Король благодушно улыбнулся. В этом-то и вся суть его плана. Сейчас он ошарашит ею Оливера.
— Бурбоны, — медленно произнес он, — они будут со мной, против Орлеанцев.
Оливеру сказать было нечего, он только скептически посматривал на короля. Мысль о том, что в каком-нибудь противостоянии Бурбоны и Орлеанцы окажутся по разные стороны, была смехотворной и в комментариях не нуждалась.

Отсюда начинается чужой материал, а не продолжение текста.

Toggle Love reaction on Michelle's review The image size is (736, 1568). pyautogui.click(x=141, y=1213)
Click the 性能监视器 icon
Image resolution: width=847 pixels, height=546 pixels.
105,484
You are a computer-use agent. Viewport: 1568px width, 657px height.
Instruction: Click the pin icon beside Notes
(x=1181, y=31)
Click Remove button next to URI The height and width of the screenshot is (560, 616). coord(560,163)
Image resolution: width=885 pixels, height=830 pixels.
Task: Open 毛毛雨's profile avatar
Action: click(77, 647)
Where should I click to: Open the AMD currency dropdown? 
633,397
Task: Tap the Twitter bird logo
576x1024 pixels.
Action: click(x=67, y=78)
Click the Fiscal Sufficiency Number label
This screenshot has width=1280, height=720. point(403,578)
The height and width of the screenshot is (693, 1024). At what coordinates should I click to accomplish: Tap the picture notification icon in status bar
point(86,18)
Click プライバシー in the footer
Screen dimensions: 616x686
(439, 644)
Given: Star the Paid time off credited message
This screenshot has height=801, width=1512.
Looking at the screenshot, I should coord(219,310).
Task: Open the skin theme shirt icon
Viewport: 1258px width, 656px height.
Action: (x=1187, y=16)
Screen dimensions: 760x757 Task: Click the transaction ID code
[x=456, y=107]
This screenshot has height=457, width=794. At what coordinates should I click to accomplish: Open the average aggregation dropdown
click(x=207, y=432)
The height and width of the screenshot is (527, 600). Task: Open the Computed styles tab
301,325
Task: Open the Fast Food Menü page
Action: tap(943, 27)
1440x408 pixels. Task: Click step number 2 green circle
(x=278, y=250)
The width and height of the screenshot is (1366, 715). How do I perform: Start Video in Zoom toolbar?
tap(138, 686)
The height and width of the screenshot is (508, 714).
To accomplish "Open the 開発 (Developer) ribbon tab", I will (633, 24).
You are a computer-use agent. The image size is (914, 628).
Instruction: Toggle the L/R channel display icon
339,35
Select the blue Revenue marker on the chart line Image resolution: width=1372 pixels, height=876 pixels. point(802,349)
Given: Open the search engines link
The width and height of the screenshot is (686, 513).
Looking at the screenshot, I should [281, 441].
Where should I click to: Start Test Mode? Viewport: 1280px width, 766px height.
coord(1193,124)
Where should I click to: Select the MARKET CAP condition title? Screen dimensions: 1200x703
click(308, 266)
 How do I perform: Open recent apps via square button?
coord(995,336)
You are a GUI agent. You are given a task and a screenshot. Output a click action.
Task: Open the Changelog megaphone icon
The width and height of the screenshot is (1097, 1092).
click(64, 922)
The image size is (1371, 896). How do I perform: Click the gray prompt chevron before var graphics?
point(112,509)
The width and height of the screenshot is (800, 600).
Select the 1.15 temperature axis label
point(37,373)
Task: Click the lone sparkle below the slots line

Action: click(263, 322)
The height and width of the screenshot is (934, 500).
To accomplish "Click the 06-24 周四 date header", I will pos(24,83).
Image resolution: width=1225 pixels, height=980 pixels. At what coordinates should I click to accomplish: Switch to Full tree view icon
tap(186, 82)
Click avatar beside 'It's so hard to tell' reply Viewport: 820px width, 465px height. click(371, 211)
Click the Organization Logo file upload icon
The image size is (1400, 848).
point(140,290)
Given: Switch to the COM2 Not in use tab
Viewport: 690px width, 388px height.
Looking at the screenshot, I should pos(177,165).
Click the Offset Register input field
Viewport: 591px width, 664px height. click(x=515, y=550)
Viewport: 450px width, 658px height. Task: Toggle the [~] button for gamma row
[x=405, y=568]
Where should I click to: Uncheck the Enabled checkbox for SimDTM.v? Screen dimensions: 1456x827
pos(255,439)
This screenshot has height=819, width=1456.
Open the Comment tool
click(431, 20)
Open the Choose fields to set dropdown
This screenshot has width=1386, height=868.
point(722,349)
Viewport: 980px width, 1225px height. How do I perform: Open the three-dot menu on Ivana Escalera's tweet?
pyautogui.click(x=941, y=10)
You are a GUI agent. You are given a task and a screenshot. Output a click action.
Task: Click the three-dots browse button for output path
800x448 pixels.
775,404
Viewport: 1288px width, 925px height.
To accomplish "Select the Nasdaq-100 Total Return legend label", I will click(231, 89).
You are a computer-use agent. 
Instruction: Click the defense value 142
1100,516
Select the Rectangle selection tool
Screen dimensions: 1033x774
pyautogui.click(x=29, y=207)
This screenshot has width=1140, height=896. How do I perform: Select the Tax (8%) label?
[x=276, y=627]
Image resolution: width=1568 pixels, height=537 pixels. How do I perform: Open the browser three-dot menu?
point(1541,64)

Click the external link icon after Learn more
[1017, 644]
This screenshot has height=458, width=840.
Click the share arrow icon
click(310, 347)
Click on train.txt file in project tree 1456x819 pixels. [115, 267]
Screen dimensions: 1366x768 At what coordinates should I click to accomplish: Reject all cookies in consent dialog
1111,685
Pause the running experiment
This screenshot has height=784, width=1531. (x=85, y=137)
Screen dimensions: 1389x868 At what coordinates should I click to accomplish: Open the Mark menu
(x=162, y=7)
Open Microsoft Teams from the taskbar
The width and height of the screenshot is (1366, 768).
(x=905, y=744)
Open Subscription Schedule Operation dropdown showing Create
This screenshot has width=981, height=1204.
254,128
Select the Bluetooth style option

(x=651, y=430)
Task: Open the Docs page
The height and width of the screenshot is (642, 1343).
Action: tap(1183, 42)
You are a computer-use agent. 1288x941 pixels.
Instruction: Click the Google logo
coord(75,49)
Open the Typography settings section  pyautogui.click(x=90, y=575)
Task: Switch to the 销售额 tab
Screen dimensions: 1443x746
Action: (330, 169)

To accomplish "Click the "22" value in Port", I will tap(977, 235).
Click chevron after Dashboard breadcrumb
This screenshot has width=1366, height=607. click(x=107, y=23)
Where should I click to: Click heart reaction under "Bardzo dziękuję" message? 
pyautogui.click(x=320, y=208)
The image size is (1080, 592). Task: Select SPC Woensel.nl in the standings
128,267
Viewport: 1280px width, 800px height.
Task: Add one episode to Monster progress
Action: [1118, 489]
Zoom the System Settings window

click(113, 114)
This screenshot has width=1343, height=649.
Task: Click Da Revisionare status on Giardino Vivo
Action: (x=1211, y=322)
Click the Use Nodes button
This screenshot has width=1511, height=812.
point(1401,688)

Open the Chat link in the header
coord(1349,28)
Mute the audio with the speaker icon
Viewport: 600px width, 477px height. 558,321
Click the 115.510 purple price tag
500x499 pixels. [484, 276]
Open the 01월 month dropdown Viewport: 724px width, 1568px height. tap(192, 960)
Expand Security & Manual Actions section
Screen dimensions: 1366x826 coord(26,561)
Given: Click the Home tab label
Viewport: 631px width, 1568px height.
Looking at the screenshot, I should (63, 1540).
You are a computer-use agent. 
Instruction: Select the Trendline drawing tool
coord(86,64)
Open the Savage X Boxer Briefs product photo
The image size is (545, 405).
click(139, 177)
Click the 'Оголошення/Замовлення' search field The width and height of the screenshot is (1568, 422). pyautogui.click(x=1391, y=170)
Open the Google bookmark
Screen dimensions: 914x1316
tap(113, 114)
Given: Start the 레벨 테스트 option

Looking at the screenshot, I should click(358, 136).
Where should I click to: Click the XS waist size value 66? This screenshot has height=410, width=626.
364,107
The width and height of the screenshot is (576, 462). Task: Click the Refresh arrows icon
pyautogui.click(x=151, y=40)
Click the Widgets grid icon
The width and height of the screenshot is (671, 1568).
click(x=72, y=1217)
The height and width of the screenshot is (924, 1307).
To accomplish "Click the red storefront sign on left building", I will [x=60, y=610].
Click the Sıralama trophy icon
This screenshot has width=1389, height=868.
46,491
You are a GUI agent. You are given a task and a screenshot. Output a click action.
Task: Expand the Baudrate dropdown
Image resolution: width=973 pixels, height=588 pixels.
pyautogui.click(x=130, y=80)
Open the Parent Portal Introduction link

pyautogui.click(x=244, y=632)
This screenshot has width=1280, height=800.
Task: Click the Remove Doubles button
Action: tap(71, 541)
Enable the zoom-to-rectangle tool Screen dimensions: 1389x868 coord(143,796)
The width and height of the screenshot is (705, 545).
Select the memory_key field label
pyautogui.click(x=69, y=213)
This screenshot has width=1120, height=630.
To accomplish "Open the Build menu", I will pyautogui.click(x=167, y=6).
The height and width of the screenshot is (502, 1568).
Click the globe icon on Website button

— Мой толстый цирюльник сомневается в умственных способностях своего короля, — пожаловался Людовик XI. — Сегодня его одолели сомнения, ему, наверное, даже приходит в голову, что я тронулся умом. А вот вчера он был очень любопытным. Вчера он удивлялся, зачем это я послал за молодым Бурбоном, Пьером де Боже. И как же вчера поступил мой брадобрей? Он притаился за моей дверью, пытаясь выведать, о чем это я беседую с Пьером. Но ведь ты так ничего и не услышал, не правда ли, мой бедный Оливер?
Оливер густо покраснел и ничего не ответил.
Король радостно рассмеялся. Давно уже он так хорошо не развлекался.
— Ладно, так и быть, сегодня я расскажу тебе то, чего ты не смог услышать вчера. Я обручил мою дочь Анну с Пьером де Боже! — он сделал паузу и кивнул. — Да, да. И его рот открылся точно так же, как сейчас твой. Он начал ловить воздух и заикаться, думая вначале, что я пошутил, что-то бормотал о своей помолвке с Марией-Луизой Орлеанской. Но, когда я дал ему подписать бумаги, он схватился за них так, словно боялся, что я могу передумать.
Оливер был ошеломлен.
— Пьер де Боже? Почему он? Ведь плащ на его плечах представляет больший интерес, чем он сам. К тому же плащ этот дали ему Орлеанцы.
— О, нет, мой Оливер, у него есть нечто большее, чем плащ. То есть он может мне кое-что дать, а именно, кровь Бурбонов.
— Что, что?
— Да, да, подумай об этом. Как теперь Бурбоны смогут помочь Орлеану против меня?
Оливера наконец осенило.
— О! Вы разделили друзей. Вы сделали их врагами, отдав одному то, что обещали другому.
— Я разъединил стрелы, отделил одну от другой.
Костлявые руки короля на коленях повернулись ладонями вверх, и Оливер почти увидел, как на одной ладони лежит судьба Орлеанского дома, а на другой — Бурбонского. Сами по себе эти руки не были сильными — серая, сморщенная кожа, испещренная синими набухшими венами. Но когда Оливер подумал об огромной королевской власти, сосредоточенной в этих руках, о жизни и смерти тысяч людей, зависящих от одного движения этих рук, он почувствовал глубокое сострадание к каждому, кто попадет во власть этих холодных костлявых пальцев.
— Как тебе мой план? Хорош, не правда ли? — спросил король удовлетворенно. — А теперь, если ты уже очухался и способен держать перо, я готов продиктовать еще одно письмо.
Нетерпеливо ждал он, пока будет готов Оливер, а затем начал диктовку:
— Моему крестному отцу, благородному де Даммартину. Монсеньор, я прочел ваши письма. С большим пониманием я отношусь к вашим заботам, так же, как и вы к моим. Случилось так, что я выдал замуж мою дочь, младшую дочь Жанну, за герцога Орлеанского. И сделал я это потому, что надежды на появление детей в этом семействе нет практически никакой.